De acordo com Trump, a diplomacia atual só resultará em um “ótimo acordo para todos” ou não haverá pacto algum. Ele ressaltou que, caso as conversas falhem, o cenário seria de um retorno ao campo de batalha com uma intensidade superior à vista anteriormente, embora tenha enfatizado que ninguém deseja esse desfecho.
“Será apenas um ótimo acordo para todos ou nenhum acordo. Voltaremos ao campo de batalha e aos confrontos mas de forma maior e mais forte do que nunca — e ninguém quer isso!”
Em paralelo, o Secretário de Estado dos EUA, Marco Rubio, que cumpre agenda na Índia, indicou nesta segunda-feira (25) que o processo pode demandar mais tempo do que o inicialmente previsto. Rubio mencionou que existe uma proposta sólida sobre a mesa, abrangendo a reabertura do Estreito de Ormuz e questões nucleares. O secretário reiterou que a Casa Branca não tem pressa e não aceitará termos que sejam considerados desfavoráveis aos interesses americanos.
Pelo lado iraniano, o porta-voz do Ministério das Relações Exteriores, Esmaeil Baghaei, sinalizou que, embora o progresso seja real, um acordo final ainda não é iminente. Durante um pronunciamento realizado nesta segunda-feira (25), Baghaei destacou que os negociadores ainda não entraram em detalhes específicos sobre a questão nuclear.
O Irã afirmou que não pretende impor pedágios no Estreito de Ormuz mas considera necessário coletar taxas para assistência à navegação e medidas de proteção ambiental.
Relatos de bastidores indicam que os principais pontos de discórdia residem na redação sobre o programa nuclear do Irã e no cronograma exato para o levantamento das sanções econômicas. Apesar desses impasses linguísticos e técnicos, há um sentimento de otimismo entre funcionários do governo dos EUA de que as diferenças possam ser resolvidas em um futuro próximo.
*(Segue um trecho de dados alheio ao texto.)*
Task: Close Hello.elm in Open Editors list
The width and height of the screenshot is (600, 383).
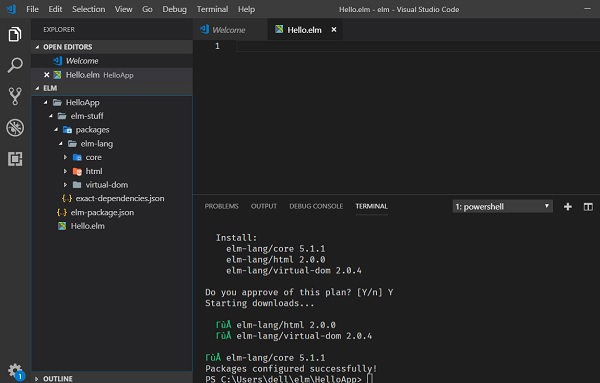Action: point(47,75)
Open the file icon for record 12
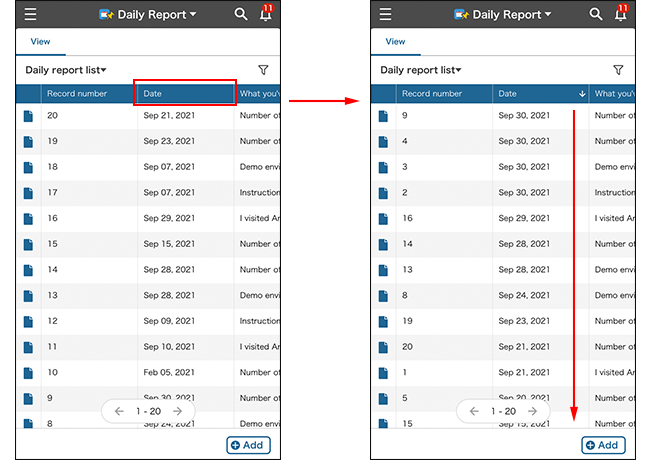650x460 pixels. pyautogui.click(x=28, y=321)
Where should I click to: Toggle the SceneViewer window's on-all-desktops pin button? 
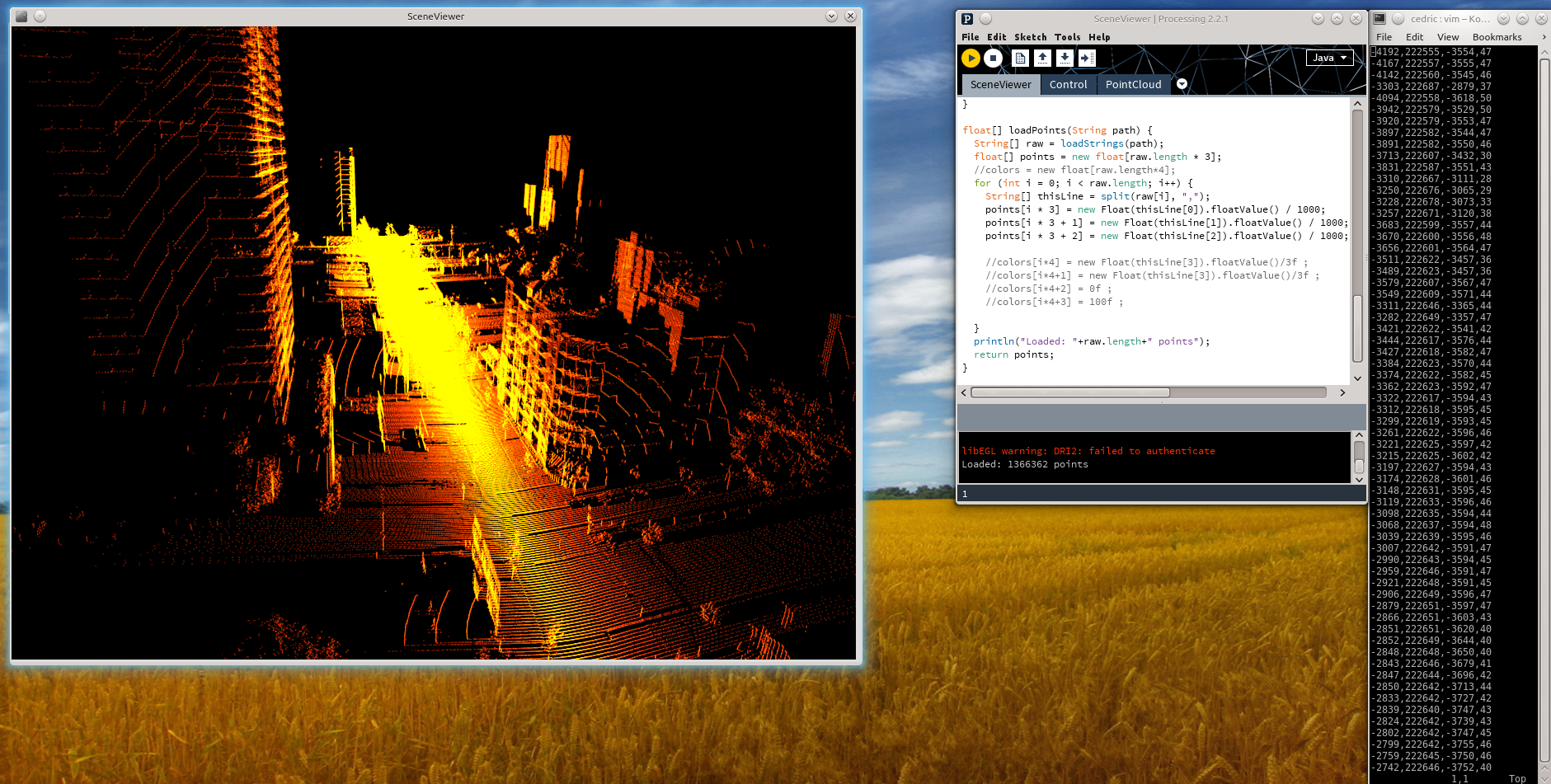[x=40, y=16]
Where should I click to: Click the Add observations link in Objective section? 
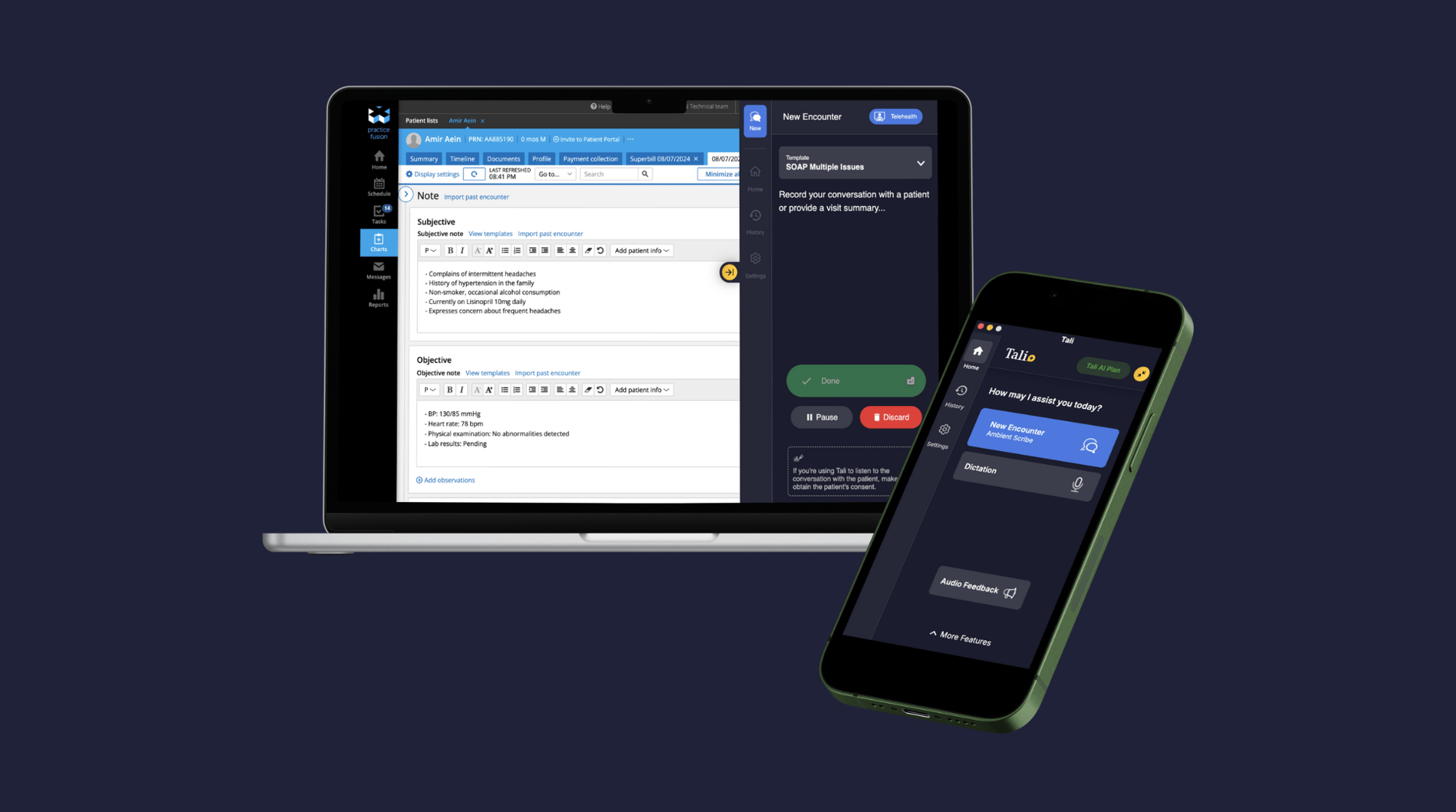tap(446, 480)
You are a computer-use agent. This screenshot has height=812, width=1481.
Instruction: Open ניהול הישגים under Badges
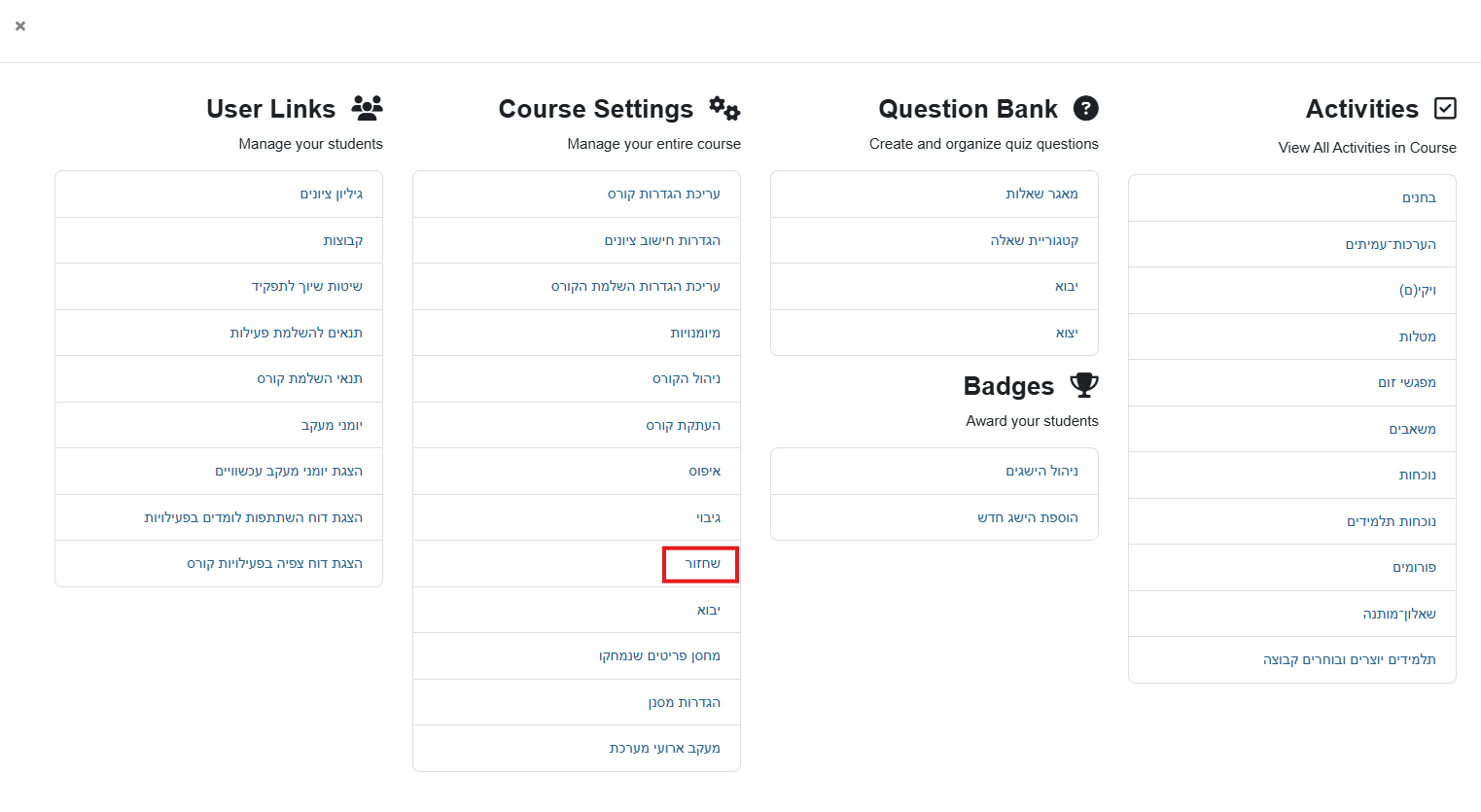point(1041,472)
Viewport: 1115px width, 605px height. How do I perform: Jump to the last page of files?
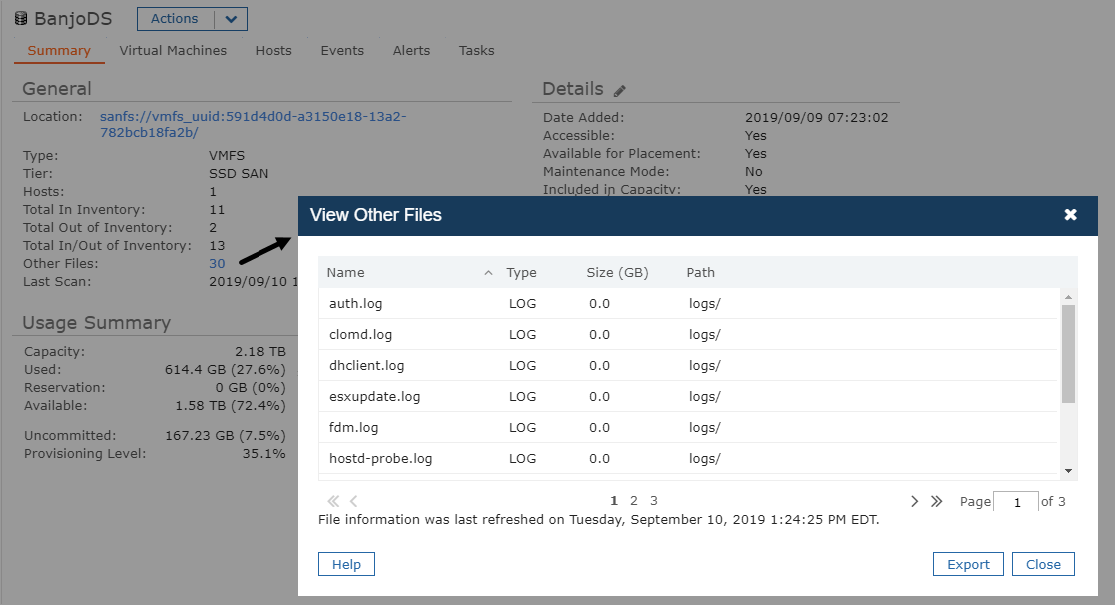point(937,501)
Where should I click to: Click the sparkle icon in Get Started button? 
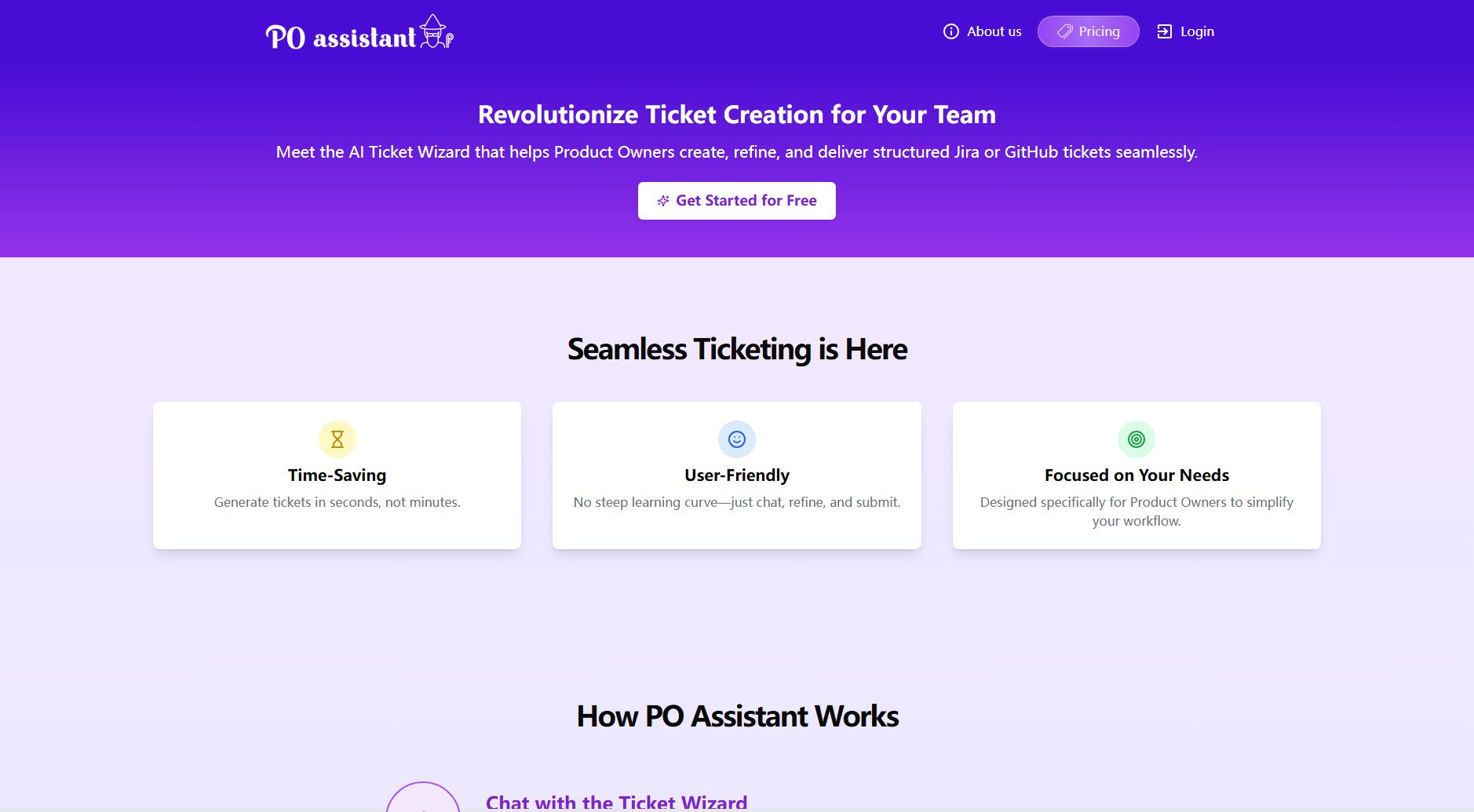point(663,201)
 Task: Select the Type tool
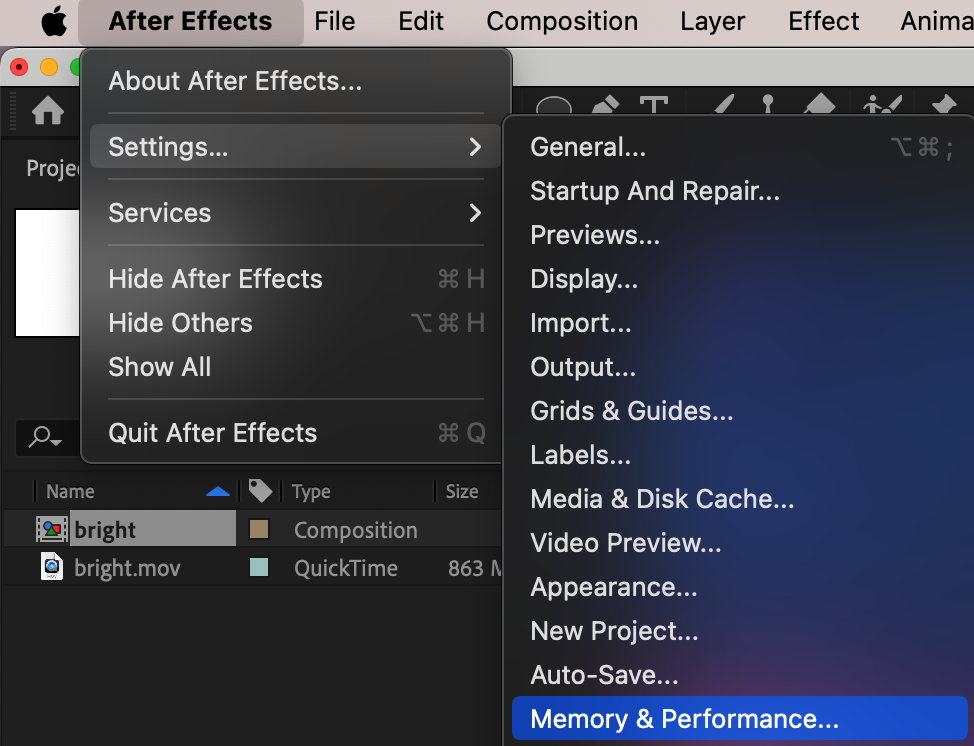654,108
A movimentação diplomática também ganhou força no Oriente Médio. O presidente do parlamento iraniano, Mohammad Bagher Ghalibaf, e o ministro das Relações Exteriores, Abbas Araghchi, chegaram ao Catar nesta segunda-feira (25). A agenda inclui uma reunião de alto nível com o emir do Catar, xeque Tamim bin Hamad Al Thani, focada especificamente nos mecanismos para encerrar o conflito com Washington e na remoção efetiva das sanções que pesam sobre a economia de Teerã.